• Raw data
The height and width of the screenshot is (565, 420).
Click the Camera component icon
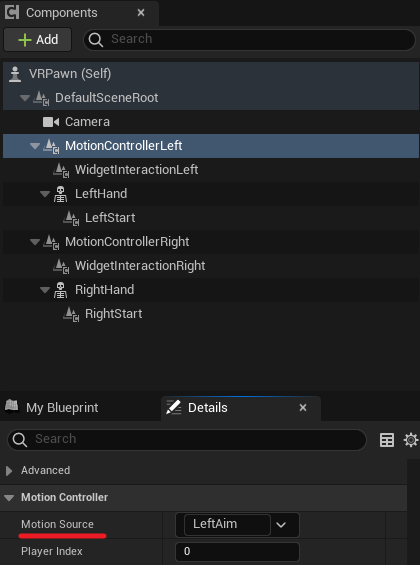point(51,122)
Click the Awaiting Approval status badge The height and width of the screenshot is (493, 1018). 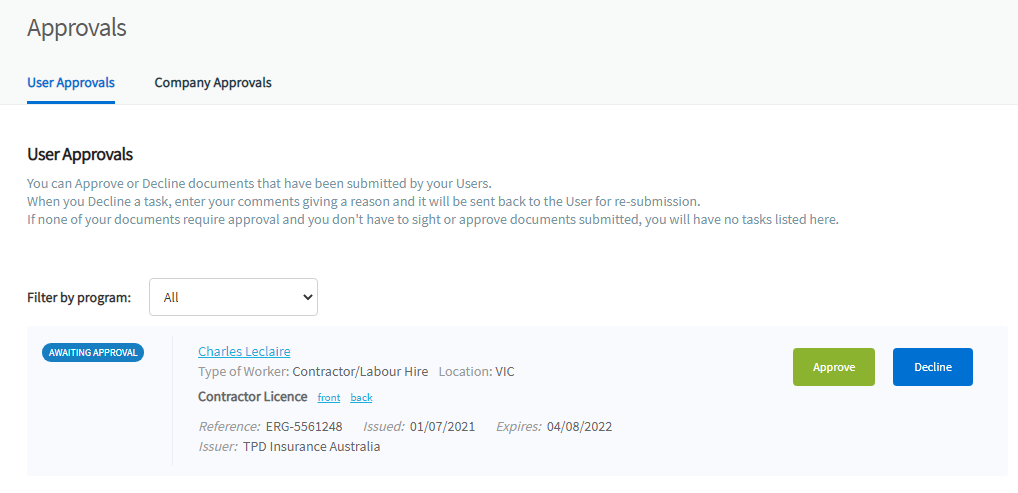point(93,352)
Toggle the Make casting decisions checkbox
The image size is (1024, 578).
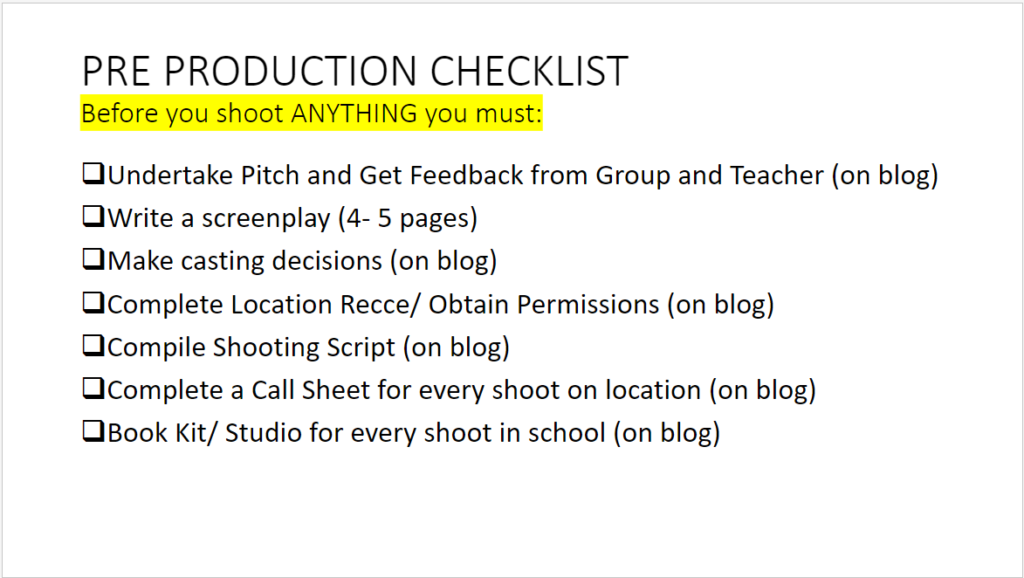click(x=93, y=259)
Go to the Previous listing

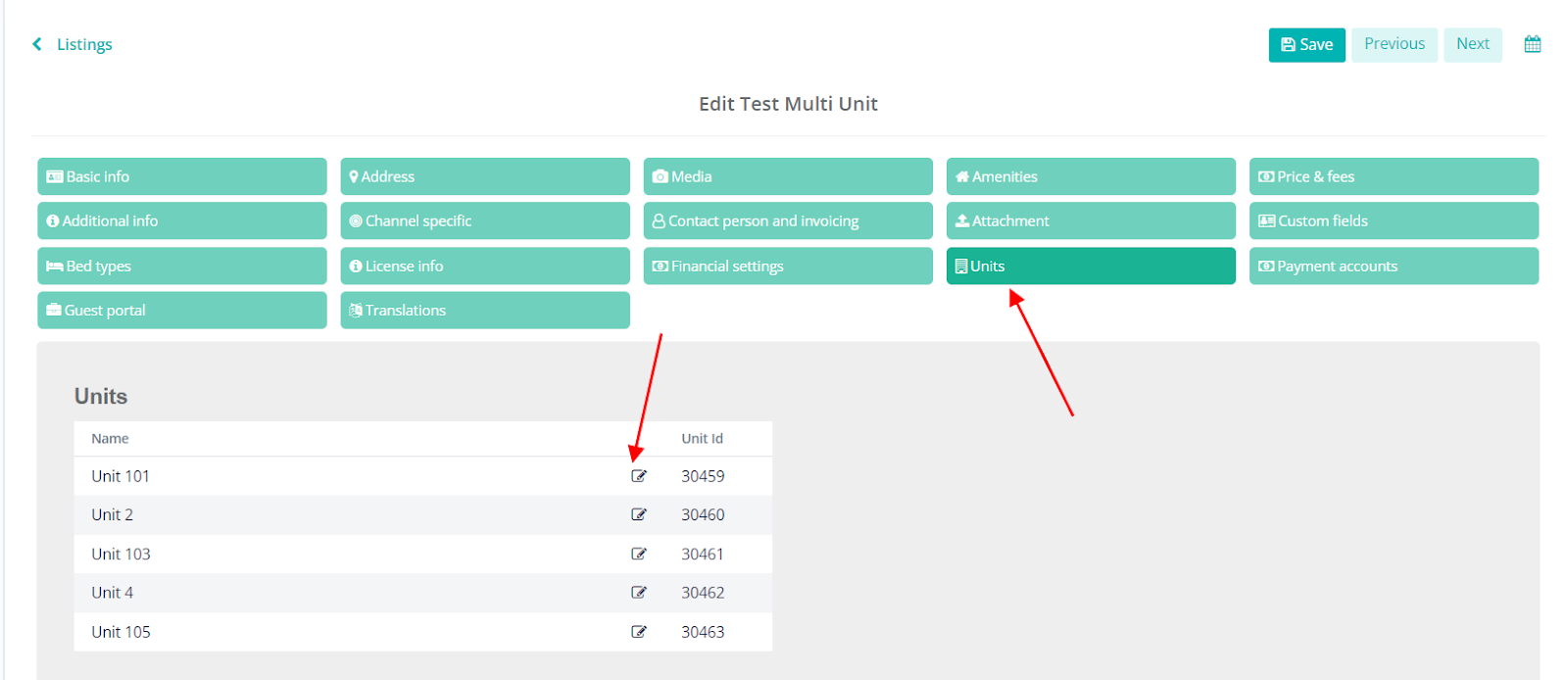tap(1394, 44)
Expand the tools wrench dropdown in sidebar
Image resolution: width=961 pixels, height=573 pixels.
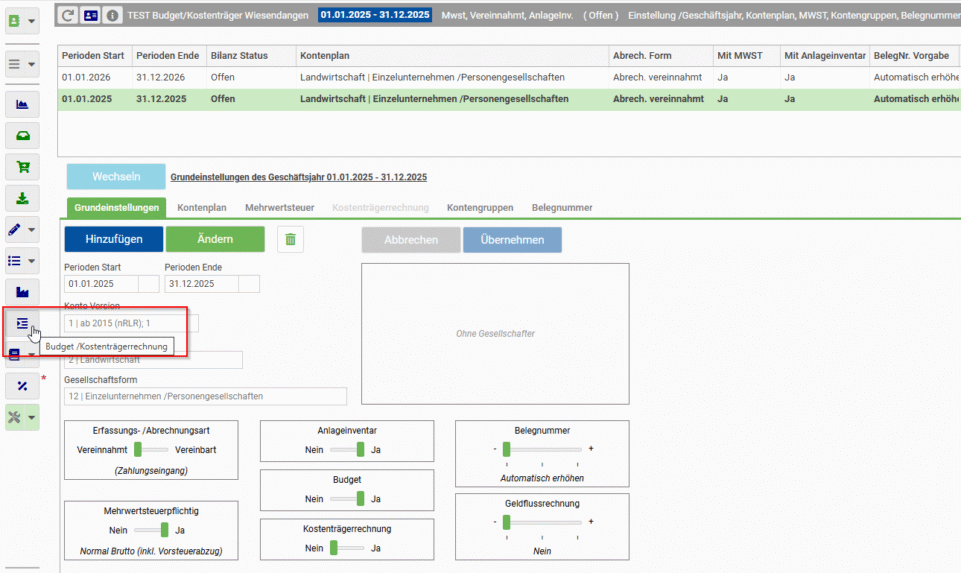click(x=23, y=417)
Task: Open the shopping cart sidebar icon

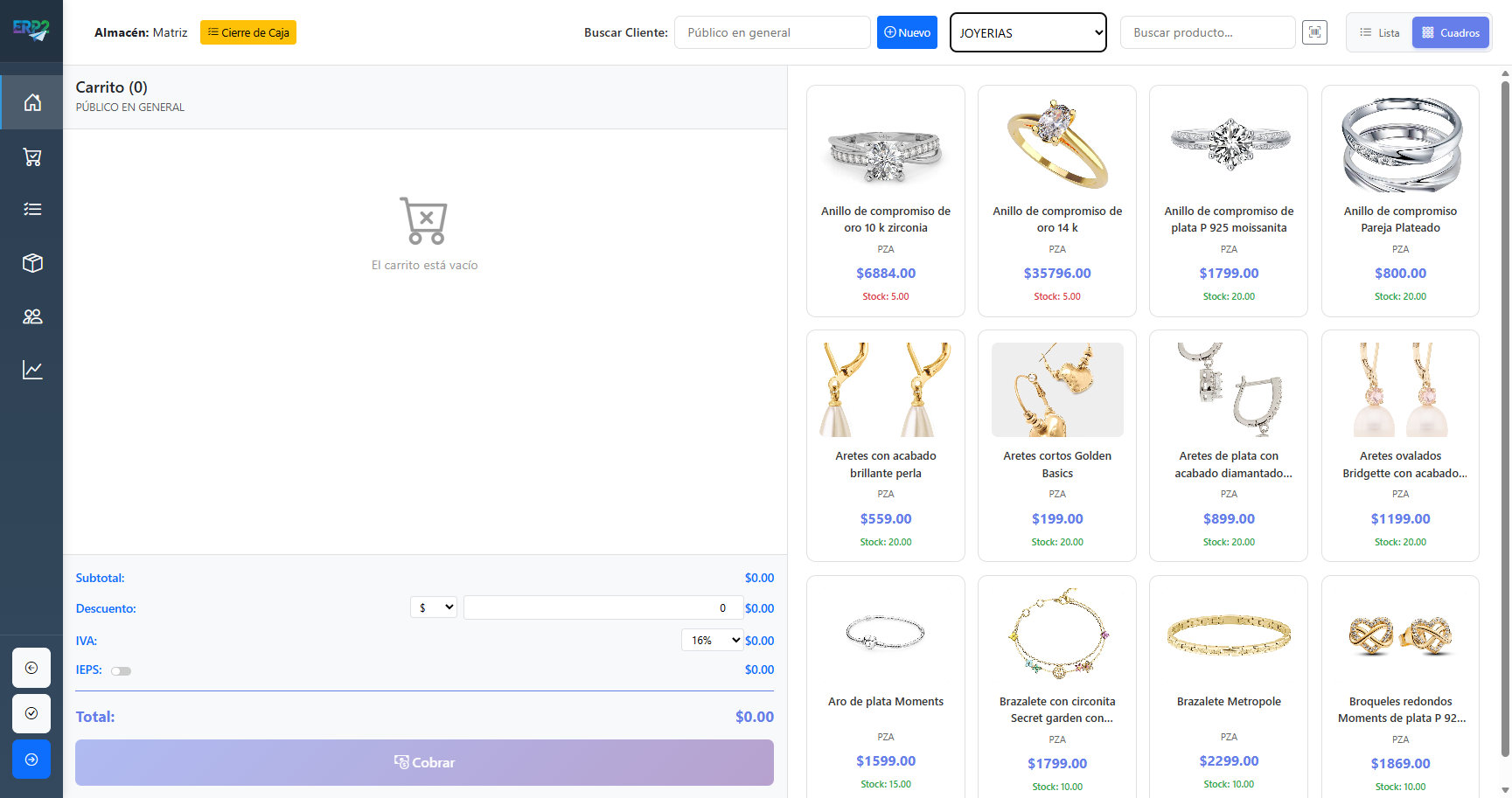Action: tap(32, 157)
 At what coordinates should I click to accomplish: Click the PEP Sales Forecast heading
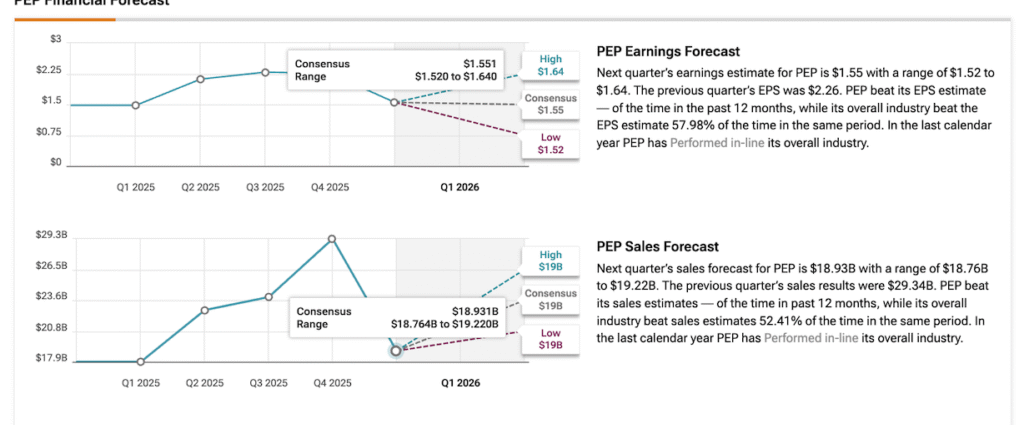point(659,246)
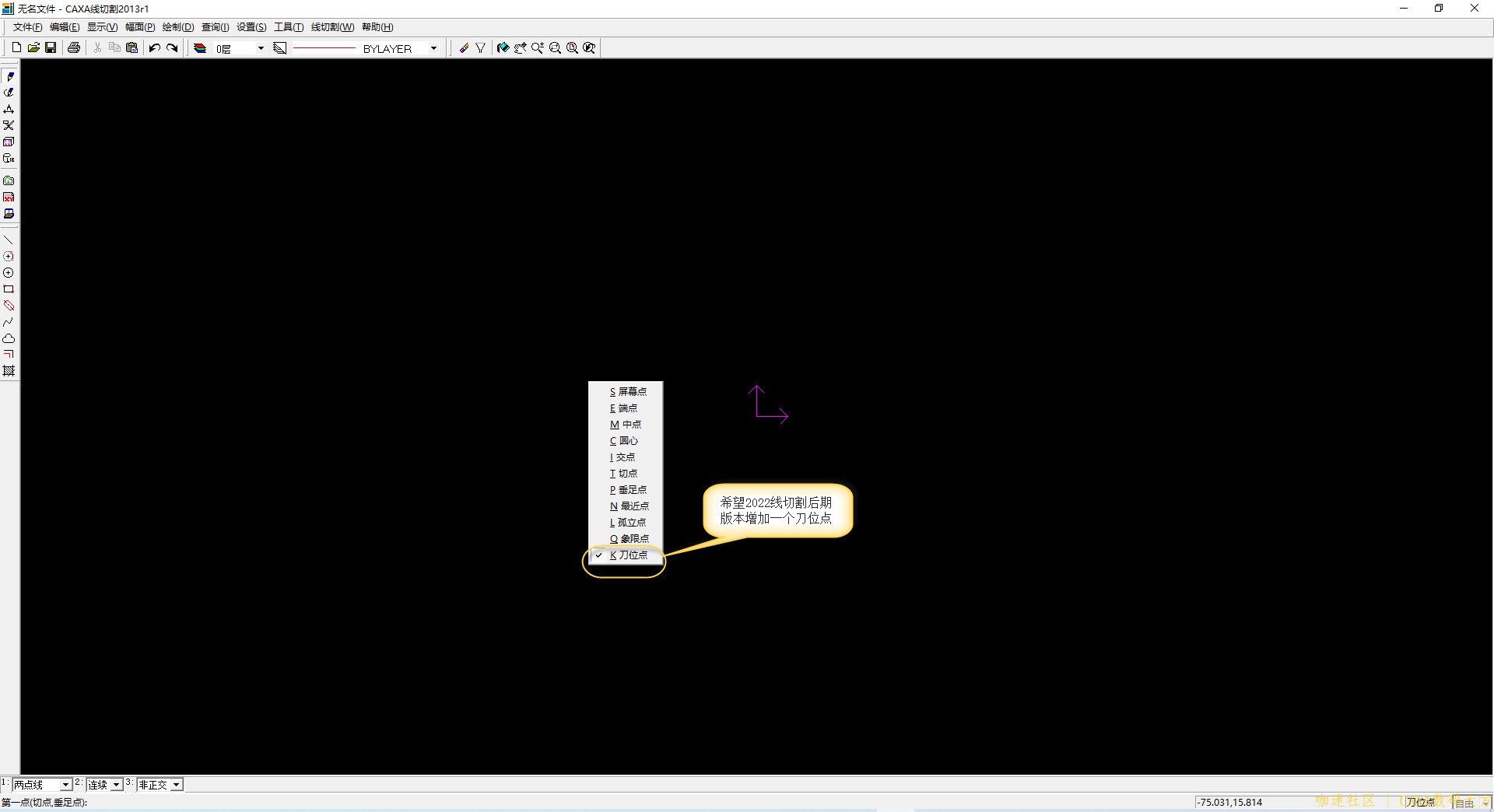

• To do
With pictures omitted, restate word for word every line above from the one containing "Image resolution: width=961" to the end of the entries.

• Answer
Image resolution: width=961 pixels, height=573 pixels.
click(x=23, y=417)
Task: Open the shopping cart sidebar icon

Action: tap(32, 157)
 At what coordinates should I click to accomplish: Click the PEP Sales Forecast heading
point(659,246)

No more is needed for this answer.